Laura Dieckman was just 12 when her parents let her leave home to work full time for Scientology's cult-like order, the Sea Organisation. At 16, she married a co-worker. At 17, she was pregnant.
She was excited to start a family, but she said Sea Org supervisors pressured her to have an abortion. She was back at work the following day.
Claire Headley joined at 16, married at 17 and was pregnant at 19. She said Sea Org supervisors threatened strenuous physical work and repeated interrogations if she didn't end her pregnancy. She, too, was back at work the next day.
Two years later she had a second abortion, this time while working for the church in Clearwater.
A St. Petersburg Times special investigation found their experiences were not unique. More than a dozen women said the culture in the Sea Org pushed them or women they knew to have abortions, in many cases, abortions they did not want.
Some said colleagues and supervisors pressured them to abort their pregnancies and remain productive workers without the distraction of raising children. Terminating a pregnancy and staying on the job affirmed one's commitment to the all-important work of saving the planet.
"You just have a way of thinking,'' said Sunny Pereira, who was 15 when she entered the order. ''It all has to do with the Sea Org and what we're trying to accomplish. Everything that is a distraction is scorned.''
According to those speaking out, women who didn't schedule abortions were shunned by fellow Sea Org members, called "degraded beings'' and taunted for being "out ethics,'' straying from the order's ethical code.
Some were isolated, assigned manual labor and interrogated until they agreed to abortions, said church defectors, including men whose wives got abortions.
The church denied all their accounts.
"There is no church policy to convince anyone to have an abortion, and the church has never engaged in such activity,'' said church spokesman Tommy Davis.
Sea Org members marry one another and take no vows of celibacy, as do members of other religious orders. And unlike many religions, Scientology takes no position for or against abortion.

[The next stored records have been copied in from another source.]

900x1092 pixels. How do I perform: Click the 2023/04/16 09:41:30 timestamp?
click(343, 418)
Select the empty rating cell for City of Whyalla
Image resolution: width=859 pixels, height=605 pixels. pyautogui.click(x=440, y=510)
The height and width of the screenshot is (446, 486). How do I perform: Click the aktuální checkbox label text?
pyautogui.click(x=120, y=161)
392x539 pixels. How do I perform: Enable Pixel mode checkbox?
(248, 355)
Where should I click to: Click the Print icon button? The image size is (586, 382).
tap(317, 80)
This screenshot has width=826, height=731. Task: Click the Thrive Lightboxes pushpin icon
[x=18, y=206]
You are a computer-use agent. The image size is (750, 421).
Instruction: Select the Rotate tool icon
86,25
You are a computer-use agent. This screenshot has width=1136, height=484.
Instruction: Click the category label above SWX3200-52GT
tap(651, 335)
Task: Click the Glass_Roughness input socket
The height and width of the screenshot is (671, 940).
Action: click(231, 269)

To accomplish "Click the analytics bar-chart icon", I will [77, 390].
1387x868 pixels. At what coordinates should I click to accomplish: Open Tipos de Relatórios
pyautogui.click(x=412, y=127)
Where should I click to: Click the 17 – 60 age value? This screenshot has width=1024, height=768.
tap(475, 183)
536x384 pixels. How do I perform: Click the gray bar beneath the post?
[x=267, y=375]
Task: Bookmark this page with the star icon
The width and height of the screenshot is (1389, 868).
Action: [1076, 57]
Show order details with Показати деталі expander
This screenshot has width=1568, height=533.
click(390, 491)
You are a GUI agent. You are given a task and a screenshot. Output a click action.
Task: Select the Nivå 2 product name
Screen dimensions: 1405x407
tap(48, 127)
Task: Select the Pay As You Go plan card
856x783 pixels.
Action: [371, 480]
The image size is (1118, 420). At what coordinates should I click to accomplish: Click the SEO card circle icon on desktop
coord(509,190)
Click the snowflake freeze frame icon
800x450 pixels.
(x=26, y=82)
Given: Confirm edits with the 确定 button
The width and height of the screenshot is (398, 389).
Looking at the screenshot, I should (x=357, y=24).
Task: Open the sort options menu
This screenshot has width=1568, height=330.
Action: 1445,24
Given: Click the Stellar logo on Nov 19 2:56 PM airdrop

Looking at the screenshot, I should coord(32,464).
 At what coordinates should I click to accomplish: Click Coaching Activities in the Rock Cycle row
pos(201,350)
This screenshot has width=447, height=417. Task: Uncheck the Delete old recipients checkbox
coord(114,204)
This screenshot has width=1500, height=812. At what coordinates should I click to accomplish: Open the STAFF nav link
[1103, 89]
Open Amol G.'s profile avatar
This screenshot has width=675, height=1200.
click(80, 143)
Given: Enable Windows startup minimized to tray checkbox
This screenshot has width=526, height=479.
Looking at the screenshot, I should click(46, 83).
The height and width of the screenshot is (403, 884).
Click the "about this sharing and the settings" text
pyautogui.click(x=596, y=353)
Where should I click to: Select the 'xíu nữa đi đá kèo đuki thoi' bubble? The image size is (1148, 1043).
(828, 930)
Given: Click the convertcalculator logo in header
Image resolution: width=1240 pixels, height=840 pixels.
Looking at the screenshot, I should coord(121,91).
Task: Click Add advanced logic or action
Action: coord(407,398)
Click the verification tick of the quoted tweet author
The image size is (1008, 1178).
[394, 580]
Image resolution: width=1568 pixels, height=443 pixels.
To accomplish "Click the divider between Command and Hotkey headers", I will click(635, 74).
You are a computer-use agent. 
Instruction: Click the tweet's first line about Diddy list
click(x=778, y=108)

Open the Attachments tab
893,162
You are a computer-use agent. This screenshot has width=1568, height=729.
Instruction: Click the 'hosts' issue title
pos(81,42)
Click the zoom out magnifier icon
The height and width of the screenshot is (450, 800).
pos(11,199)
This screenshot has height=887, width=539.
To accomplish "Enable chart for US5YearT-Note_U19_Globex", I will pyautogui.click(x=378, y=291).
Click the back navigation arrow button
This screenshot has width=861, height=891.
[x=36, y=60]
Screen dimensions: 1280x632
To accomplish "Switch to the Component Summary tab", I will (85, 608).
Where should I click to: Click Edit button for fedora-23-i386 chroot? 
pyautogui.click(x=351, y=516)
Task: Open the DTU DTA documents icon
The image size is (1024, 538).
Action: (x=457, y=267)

"The decision to have a child or terminate a pregnancy is a personal decision made by a couple,'' Davis said. "That applies to all Scientologists.
"If any current or former Sea Org member ever 'pressured' someone to have an abortion, they did so independently and that action was not approved, endorsed or advocated by the church.''
But in sworn depositions obtained by the Times, Headley and Dieckman recount, conversation by conversation, how Sea Org members influenced them to end their pregnancies.
The depositions were taken in a federal lawsuit Headley filed against the church. She claims her abortions were forced and the church's restrictive working conditions constituted human trafficking. She has a January trial date. She has submitted to church lawyers a list of 36 current and former staffers she said had abortions while working for the Sea Org.